Exercise description: Set down exactly the lines of the listing below, please, beginning with the first and ending with the line that holds "Viewport: 672px width, 893px height.".

The data:
# # # # #

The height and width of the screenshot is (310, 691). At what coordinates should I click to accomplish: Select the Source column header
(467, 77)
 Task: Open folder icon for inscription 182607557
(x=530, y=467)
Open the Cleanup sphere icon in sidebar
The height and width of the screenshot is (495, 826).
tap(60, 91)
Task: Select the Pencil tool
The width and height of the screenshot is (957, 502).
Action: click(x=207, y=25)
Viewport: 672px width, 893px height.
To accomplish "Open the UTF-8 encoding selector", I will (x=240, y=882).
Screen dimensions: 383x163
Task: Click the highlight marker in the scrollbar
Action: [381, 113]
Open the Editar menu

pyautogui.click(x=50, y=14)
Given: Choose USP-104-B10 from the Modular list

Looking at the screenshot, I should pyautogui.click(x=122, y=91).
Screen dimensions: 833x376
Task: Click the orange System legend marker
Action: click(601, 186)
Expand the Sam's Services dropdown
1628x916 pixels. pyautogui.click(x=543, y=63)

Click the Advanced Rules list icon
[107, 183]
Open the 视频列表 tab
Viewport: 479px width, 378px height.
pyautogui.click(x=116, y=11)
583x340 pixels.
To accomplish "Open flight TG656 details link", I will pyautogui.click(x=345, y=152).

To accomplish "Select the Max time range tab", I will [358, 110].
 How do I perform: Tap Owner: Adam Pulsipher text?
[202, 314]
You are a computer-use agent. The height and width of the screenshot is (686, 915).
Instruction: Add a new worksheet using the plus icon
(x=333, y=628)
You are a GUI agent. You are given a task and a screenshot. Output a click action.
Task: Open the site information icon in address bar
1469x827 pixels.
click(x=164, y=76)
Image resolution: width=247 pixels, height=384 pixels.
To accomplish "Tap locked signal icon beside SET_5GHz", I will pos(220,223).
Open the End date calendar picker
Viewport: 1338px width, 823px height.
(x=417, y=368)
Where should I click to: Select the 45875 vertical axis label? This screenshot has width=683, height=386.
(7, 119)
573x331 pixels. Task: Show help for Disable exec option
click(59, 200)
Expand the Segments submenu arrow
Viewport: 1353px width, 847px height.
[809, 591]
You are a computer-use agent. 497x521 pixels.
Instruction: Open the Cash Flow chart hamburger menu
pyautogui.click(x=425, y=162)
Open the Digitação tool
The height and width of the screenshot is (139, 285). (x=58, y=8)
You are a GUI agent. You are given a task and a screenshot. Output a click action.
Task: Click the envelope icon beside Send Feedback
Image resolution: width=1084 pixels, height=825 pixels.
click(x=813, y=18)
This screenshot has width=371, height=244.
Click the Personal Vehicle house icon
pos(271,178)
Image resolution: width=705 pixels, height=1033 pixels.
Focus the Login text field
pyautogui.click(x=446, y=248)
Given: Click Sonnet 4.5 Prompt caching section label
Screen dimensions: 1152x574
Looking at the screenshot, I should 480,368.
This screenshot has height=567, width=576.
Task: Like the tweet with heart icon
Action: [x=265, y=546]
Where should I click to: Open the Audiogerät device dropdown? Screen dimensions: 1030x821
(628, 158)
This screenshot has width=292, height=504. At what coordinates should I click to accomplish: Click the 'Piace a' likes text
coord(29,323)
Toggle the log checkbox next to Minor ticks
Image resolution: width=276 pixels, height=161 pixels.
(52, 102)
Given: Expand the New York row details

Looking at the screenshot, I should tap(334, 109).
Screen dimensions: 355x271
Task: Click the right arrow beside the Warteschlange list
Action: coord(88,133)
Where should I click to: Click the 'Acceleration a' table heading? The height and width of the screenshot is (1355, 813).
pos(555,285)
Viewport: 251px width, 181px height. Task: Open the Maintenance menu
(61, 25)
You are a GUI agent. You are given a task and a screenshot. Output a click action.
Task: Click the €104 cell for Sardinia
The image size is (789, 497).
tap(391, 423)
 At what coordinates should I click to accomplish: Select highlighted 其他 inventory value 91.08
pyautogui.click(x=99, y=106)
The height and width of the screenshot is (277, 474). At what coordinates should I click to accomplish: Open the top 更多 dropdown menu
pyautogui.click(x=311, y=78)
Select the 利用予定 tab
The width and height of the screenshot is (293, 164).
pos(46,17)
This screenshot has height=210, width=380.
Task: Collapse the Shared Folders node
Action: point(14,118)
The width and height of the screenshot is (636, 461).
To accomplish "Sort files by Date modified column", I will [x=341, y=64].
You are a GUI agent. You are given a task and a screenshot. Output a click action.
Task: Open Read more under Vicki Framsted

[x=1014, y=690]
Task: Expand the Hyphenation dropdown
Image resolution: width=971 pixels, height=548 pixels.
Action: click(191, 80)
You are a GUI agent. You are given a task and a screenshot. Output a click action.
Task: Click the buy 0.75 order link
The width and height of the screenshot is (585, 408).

# # # # #

Response area:
The height and width of the screenshot is (310, 691). At what coordinates should I click to accomplish: Select the Source column header
(467, 77)
 Task: Open folder icon for inscription 182607557
(x=530, y=467)
Open the Cleanup sphere icon in sidebar
The height and width of the screenshot is (495, 826).
tap(60, 91)
Task: Select the Pencil tool
The width and height of the screenshot is (957, 502).
Action: click(x=207, y=25)
Viewport: 672px width, 893px height.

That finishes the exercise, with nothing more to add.